The two biggest opportunities Michael Cannivet, founder and president of Silverlight Asset Management, sees for U.S. investors over the next 5 years are: (i) protecting capital ahead of the next bear market, and (ii) subsequently overweighting international assets.
For most people, money management is a long-term compounding game. Viewed through that prism, it's not how much you make during a bull market that counts, but how much you keep and roll into the next cycle. The average bear market wipes out over half of a prior bull market's gains. That makes preserving capital paramount in a late-cycle environment.
Cannivet recently caught up with Matthew Lui, Canterbury's Global Equity Research Committee chair. Lui said, "Investors who ignore international stocks due to 'home country bias' are missing out on growth opportunities in other parts of the world."

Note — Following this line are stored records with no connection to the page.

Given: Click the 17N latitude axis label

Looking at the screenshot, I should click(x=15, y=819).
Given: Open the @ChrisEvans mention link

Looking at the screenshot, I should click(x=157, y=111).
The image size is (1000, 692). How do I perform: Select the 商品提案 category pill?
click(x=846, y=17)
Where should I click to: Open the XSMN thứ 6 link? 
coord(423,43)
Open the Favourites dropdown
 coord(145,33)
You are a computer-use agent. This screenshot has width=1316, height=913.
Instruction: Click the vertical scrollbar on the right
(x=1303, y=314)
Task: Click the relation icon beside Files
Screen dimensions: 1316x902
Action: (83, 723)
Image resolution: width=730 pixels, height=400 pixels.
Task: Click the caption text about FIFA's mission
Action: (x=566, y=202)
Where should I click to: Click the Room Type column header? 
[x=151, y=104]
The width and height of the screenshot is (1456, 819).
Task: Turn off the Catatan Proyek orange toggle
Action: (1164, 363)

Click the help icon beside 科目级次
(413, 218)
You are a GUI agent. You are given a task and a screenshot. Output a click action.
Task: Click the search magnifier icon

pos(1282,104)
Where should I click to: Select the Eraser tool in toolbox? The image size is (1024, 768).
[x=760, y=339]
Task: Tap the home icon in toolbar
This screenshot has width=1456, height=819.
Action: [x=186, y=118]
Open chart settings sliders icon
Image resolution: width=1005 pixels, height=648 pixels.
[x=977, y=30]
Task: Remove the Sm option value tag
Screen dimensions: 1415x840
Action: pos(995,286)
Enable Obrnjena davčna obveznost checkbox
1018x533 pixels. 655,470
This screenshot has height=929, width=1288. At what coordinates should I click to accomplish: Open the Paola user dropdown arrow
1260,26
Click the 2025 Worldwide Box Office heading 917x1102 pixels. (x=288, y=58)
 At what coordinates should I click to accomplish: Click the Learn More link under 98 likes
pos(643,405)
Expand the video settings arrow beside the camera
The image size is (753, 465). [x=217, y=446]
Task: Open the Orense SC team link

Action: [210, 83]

Case in point: After adjusting for purchasing power parity, China became the world's largest economy in 2014. China is growing GDP four times faster than the U.S. Nonetheless, the U.S. has significantly outperformed this cycle. This year is a continuation of that trend. The S&P 500 is up about 10%, while foreign markets like the German DAX (-7%) and China's Shanghai Index (-22%) have faltered.
But if you're a long-term investor, Mr. Lui would recommend maintaining at least some foreign diversification. "Including both U.S. and non-U.S. stocks can result in a smoother overall performance pattern," he says.